This returns an array with a probability of how confident the model is for each target class.

We can see that the model is 87.8% sure that example 1 is class 0 (“Canada”) and 12.15% confident that example 1 is class 0 (“USA”).

We are going to call these values a probability *score*. It is a score that takes the form of a probability. Take it with a grain of salt.

We don’t want to say “I am 88% sure that this example is ‘Canada’” That’s too in-depth here, but we can say that we are more sure of one class than another.

`predict`

works by predicting the class with the highest probability.

### 7.5.5. How is this being done?#

For linear regression we used something like this:

\(\text{predicted(value)} = \text{coefficient}_\text{feature-1} * \text{feature-1} + \text{coefficient}_\text{feature-2} * \text{feature-2} + ... + \text{coefficient}_\text{feature-n} * \text{feature-n} + \text{intercept} \)
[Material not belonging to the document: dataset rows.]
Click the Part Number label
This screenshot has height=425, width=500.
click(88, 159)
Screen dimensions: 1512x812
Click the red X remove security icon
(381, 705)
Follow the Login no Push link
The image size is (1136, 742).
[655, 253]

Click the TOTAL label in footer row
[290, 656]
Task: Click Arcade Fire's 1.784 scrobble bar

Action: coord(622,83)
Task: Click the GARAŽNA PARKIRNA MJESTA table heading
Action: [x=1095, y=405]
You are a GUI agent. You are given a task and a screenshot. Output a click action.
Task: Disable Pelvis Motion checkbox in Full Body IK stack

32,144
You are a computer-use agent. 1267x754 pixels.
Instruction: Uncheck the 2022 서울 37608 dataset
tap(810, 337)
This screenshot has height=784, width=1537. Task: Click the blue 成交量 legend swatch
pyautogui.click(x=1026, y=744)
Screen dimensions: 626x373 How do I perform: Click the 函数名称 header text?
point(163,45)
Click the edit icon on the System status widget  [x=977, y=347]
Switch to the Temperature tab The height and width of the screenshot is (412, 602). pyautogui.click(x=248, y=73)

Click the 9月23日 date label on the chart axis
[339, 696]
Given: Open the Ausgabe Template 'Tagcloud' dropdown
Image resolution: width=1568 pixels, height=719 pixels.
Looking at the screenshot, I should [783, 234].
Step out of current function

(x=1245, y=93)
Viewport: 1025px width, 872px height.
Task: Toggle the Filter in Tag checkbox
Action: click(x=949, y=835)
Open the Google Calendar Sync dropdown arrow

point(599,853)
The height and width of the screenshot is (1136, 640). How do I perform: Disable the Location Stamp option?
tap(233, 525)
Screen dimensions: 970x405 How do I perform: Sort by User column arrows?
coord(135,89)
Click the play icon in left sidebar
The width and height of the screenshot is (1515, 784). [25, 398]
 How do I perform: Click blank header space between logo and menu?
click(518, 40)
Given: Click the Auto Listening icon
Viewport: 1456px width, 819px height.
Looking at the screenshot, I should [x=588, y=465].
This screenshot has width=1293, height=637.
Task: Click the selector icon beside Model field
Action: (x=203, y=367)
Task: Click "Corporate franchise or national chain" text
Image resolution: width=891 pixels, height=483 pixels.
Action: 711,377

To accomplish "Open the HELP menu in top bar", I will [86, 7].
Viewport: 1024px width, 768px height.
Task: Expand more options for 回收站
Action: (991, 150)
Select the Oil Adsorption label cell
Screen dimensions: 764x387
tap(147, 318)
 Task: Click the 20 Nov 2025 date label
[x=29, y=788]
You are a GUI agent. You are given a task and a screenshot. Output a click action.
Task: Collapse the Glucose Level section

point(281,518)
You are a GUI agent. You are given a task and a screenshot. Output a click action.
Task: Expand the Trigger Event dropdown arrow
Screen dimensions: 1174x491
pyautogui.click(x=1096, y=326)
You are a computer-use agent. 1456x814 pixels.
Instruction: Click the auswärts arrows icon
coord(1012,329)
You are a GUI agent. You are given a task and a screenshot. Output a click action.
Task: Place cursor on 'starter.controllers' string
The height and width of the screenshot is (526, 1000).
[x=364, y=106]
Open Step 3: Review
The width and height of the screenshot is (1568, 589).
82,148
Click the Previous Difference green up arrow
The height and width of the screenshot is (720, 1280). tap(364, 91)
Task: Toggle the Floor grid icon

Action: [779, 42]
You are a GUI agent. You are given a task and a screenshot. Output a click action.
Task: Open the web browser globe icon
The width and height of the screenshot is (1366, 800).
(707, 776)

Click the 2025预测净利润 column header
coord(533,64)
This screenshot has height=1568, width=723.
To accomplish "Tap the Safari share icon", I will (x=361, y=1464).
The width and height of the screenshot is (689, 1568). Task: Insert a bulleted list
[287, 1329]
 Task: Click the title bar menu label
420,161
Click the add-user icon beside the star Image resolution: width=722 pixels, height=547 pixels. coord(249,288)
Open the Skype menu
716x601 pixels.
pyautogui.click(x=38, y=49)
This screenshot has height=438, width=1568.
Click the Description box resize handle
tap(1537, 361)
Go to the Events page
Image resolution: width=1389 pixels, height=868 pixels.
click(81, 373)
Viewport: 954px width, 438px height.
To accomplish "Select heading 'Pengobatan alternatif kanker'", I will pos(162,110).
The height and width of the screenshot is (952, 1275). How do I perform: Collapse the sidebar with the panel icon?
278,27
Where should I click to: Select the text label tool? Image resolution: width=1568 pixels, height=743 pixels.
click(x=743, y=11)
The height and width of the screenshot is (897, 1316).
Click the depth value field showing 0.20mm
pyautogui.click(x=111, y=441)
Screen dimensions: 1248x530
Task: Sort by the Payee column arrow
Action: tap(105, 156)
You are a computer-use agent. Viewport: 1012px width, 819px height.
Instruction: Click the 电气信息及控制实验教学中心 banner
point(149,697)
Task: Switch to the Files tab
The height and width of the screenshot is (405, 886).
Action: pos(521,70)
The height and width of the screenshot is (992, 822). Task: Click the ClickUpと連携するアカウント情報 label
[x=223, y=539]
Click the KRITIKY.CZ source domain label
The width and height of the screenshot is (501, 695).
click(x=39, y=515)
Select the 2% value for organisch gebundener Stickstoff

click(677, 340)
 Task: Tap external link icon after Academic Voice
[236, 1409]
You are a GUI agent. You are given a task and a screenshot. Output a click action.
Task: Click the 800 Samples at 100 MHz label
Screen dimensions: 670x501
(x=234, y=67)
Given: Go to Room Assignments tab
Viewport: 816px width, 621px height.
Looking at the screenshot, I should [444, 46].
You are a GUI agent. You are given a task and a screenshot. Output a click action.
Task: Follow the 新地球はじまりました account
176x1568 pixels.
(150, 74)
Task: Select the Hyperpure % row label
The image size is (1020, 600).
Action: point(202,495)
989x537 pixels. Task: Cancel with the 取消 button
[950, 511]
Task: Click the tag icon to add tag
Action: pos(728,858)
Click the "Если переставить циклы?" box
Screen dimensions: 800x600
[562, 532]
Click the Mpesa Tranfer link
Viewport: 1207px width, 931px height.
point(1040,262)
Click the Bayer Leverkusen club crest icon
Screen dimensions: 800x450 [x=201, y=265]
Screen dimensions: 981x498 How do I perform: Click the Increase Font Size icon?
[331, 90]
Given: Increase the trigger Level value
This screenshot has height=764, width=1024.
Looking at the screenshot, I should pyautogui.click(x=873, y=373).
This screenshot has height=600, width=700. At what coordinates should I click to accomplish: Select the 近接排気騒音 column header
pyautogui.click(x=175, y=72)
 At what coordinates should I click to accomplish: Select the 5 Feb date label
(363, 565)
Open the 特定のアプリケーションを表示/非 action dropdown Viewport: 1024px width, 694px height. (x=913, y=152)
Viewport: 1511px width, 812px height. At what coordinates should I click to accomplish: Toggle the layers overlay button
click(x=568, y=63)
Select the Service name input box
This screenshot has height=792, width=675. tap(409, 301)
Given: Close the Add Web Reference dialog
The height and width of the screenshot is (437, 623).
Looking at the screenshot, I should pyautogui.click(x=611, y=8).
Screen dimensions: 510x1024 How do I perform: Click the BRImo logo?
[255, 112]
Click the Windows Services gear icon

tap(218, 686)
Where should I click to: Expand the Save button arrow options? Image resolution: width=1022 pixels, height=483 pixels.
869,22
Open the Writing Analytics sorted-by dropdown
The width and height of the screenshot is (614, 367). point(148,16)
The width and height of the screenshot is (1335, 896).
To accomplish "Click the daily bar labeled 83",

But this is not suitable for probabilities, since the linear model with extrapolate below 0 and above 1, which are nonsense values for probabilities.

So how do we calculate these probability scores?

We need something that will:

Make our predictions bounded between 0 and 1 (since probabilities as between 0 and 1)

Make our predictions change rapidly around 0.5 (the threshold) and slower away from 0.5 (to allow efficient classification).

Enter -> **The sigmoid function**!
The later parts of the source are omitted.